Algeria’s top oilman pushes for swift industry change
TUNIS - Algeria’s oil and gas industry is changing quickly behind the country’s new business chief who looks to make important changes gains in the crucial hydrocarbons sector.
Since his appointment as chief executive officer of state-owned energy group Sonatrach in March 2017, Abdelmoumen Ould Kaddour has struck extensions and contracts with leading firms, including Total and ENI, worth billions of US dollars.
Ould Kaddour said Sonatrach had hired US law firm Curtis, Mallet-Prevost, Colt & Mosle and other American consultancies to help revise the country’s energy law to bring in much-needed investment and new technology.
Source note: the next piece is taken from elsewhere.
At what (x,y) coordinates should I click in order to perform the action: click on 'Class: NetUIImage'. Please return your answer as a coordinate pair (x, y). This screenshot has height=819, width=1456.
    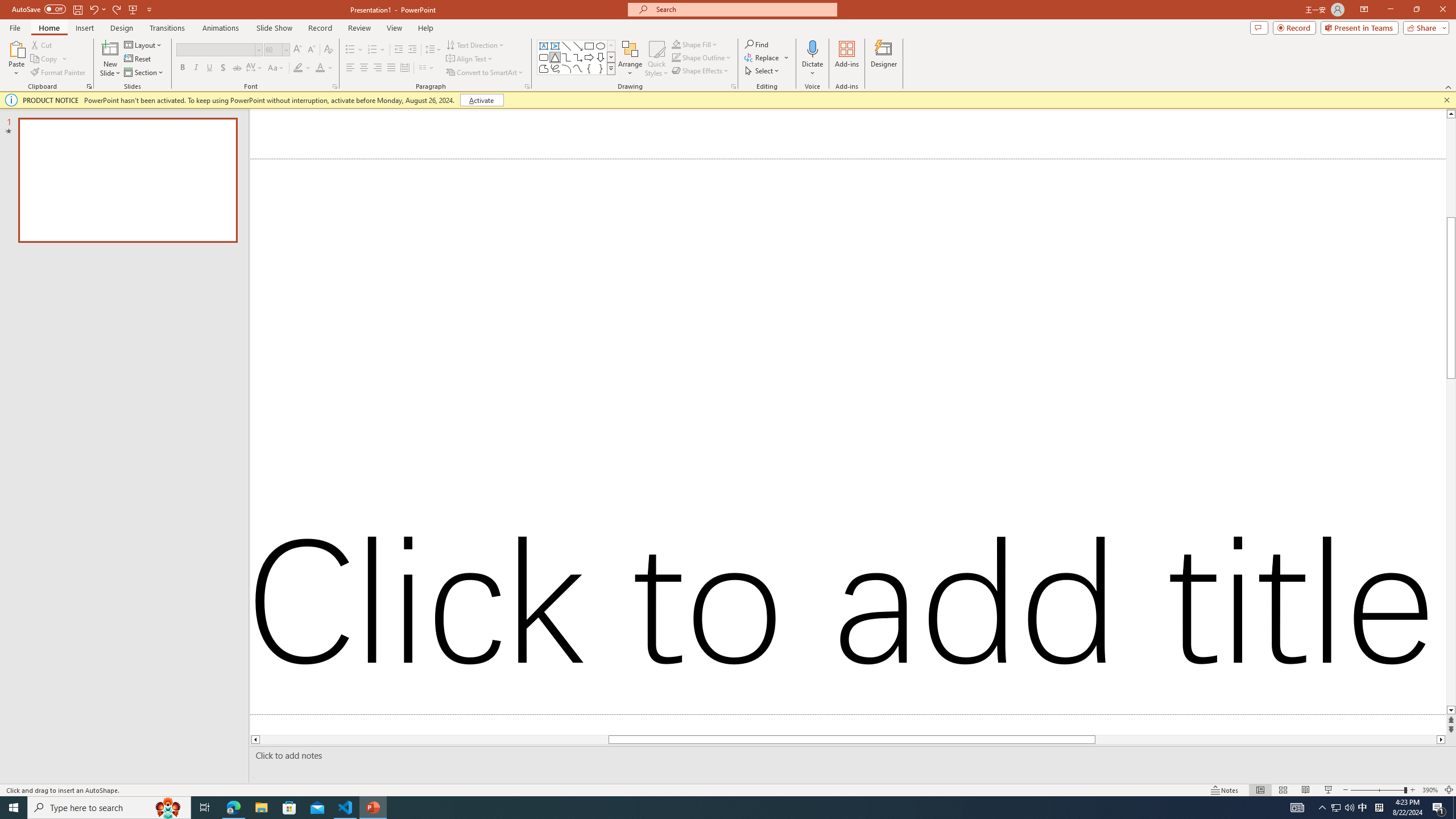
    Looking at the image, I should click on (610, 68).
Algeria, an OPEC member and major gas supplier to Europe, has worked to attract foreign investors but tough legal conditions, high taxes and red tape have been prohibitive. Competing visions of the country’s energy law, as well as the dominant role of Algeria’s old guard that is wary of a US presence, have stalled reforms.
Ould Kaddour, however, says reforms are needed to tap into huge shale reserves.
“The sooner we have an attractive law, the better,” Ould Kaddour said in an interview with Algerian daily Le Quotidien d’Oran. “Foreign firms want to know how much they will get when they will invest.”
Algerian experts said the lack of foreign investment and technology left Sonatrach to invest in its resources alone, with no significant discoveries to bolster reserves.
“Sonatrach had deployed all its resources to expand output capacities in the recent years in the absence of hoped-for foreign investors. This colossal work had led to the depletion of its resources namely since the decline of oil prices in 2014,” said Ali Tatouche, an instructor at the state-run Algerian Energy Institute.
“This is the main argument behind the push by government to change the law on hydrocarbons.”
Algeria is the third-largest oil producer in Africa and the largest natural gas producer in the continent. However, oil and natural gas production has declined in the past decade, pressuring the Algerian government to amend laws to attract foreign investment.
Analysts said Algeria’s leaders were betting on Ould Kaddour, who has links to the American energy industry, to bring in US firms that could help Algeria develop its shale industry and increase output from older fields.
Foreign companies have been reluctant to invest in Algeria’s energy sector because the law mandates Sonatrach maintain a 51% share in any joint venture involving exploration, production, transportation and refining activities, on top of taxes that increase with oil prices and revenues.
“The revised law will bring us foreign investors. Since the last law was enacted (in 2006), no new investor came,” said Ould Kaddour. “The majority stake for Sonatrach of 51% is not the problem for foreign investors. The fundamental aim for them is the fairness in sharing the gains.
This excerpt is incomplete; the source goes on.